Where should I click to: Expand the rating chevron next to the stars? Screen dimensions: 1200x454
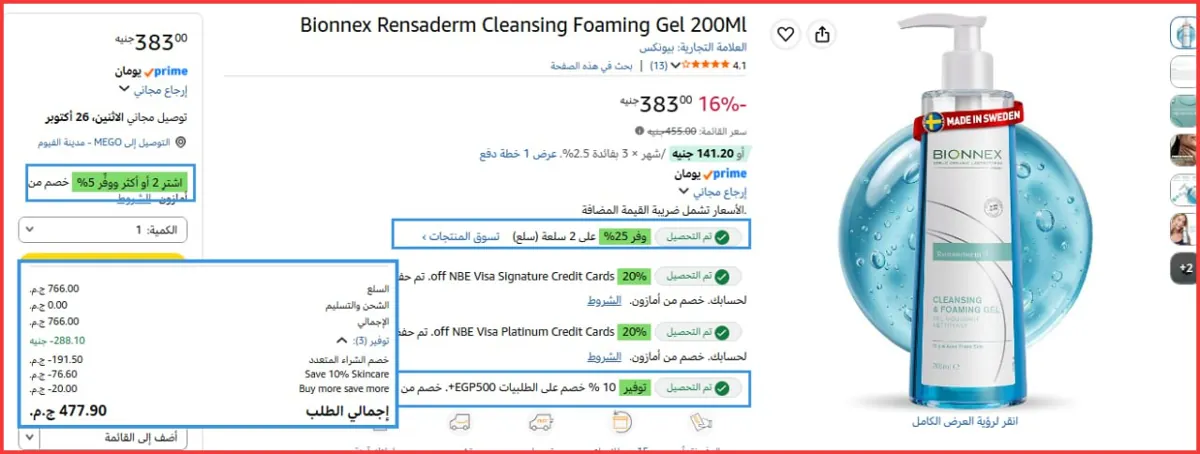click(676, 66)
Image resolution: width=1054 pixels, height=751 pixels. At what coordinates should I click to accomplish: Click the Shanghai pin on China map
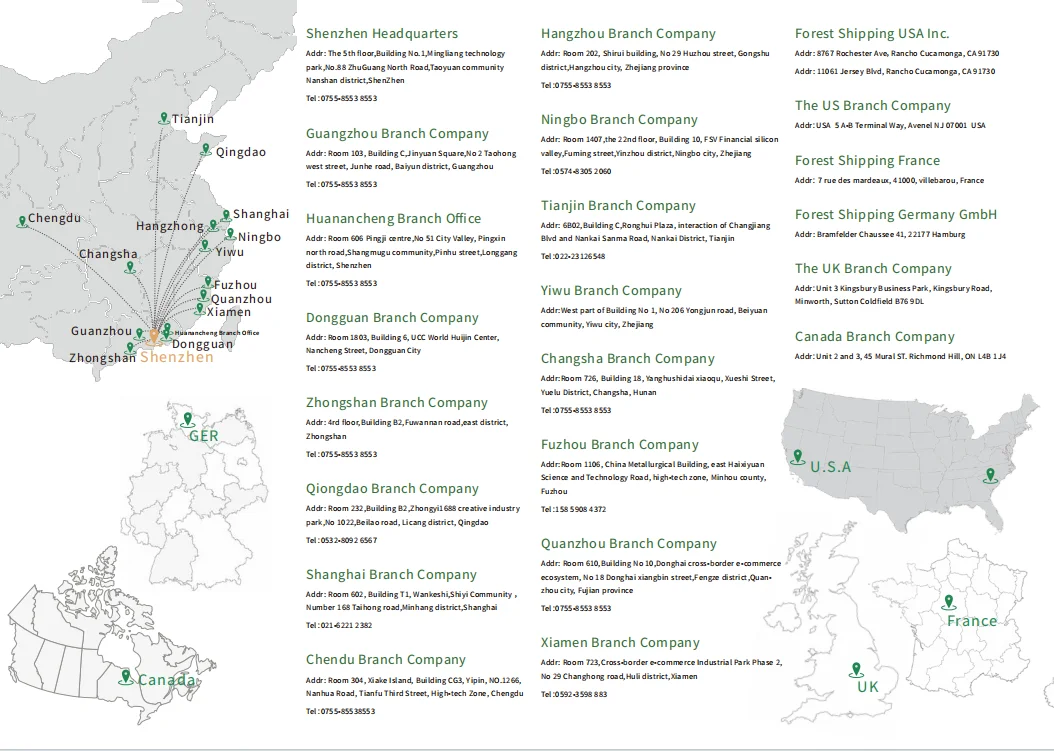(x=226, y=215)
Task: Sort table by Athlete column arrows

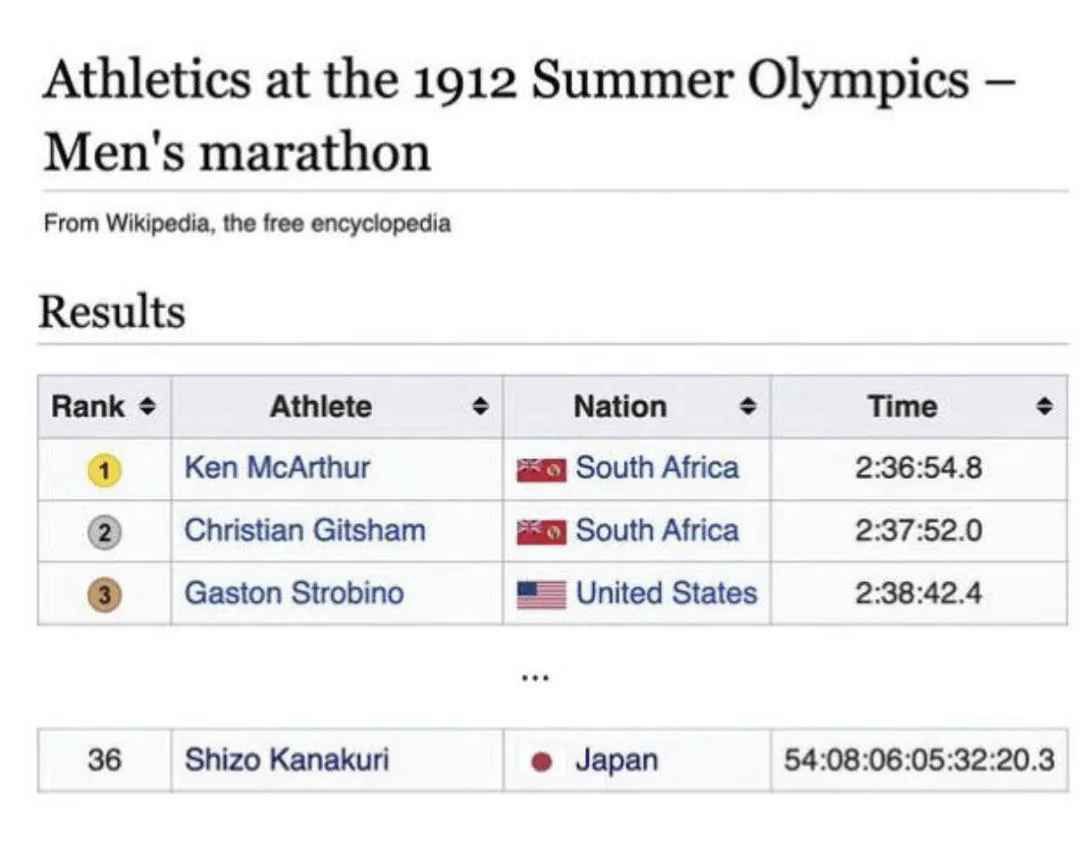Action: pos(480,407)
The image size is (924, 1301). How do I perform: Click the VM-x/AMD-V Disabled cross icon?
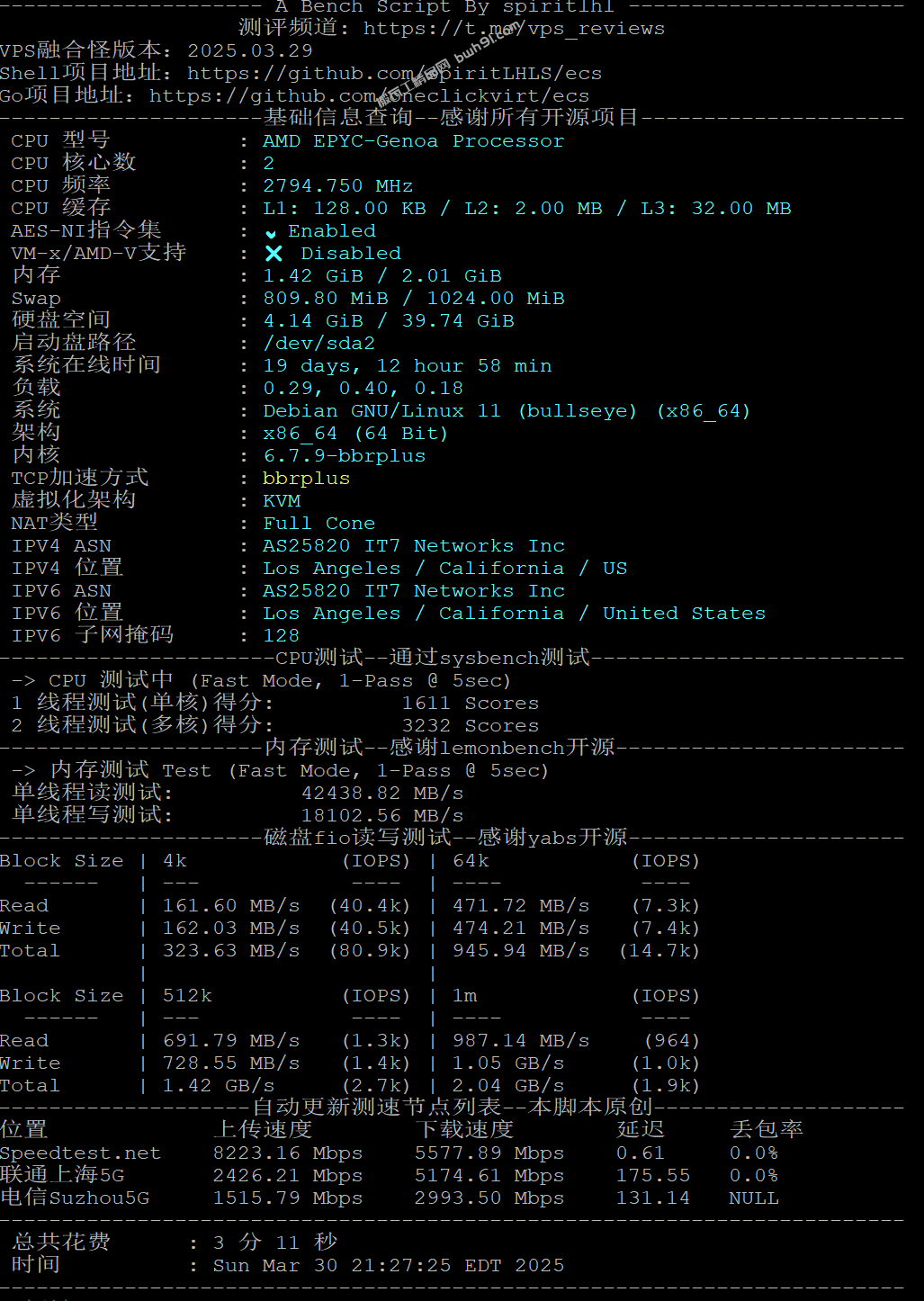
━━━━━━
### Your assignment
Leave the pictures out and copy exactly the lines from the one that holds "Task: Sort table by Athlete column arrows" through the last line of the material.

### Solution for this exercise
Task: Sort table by Athlete column arrows

Action: pos(480,407)
The image size is (924, 1301). How do I perform: Click the VM-x/AMD-V Disabled cross icon?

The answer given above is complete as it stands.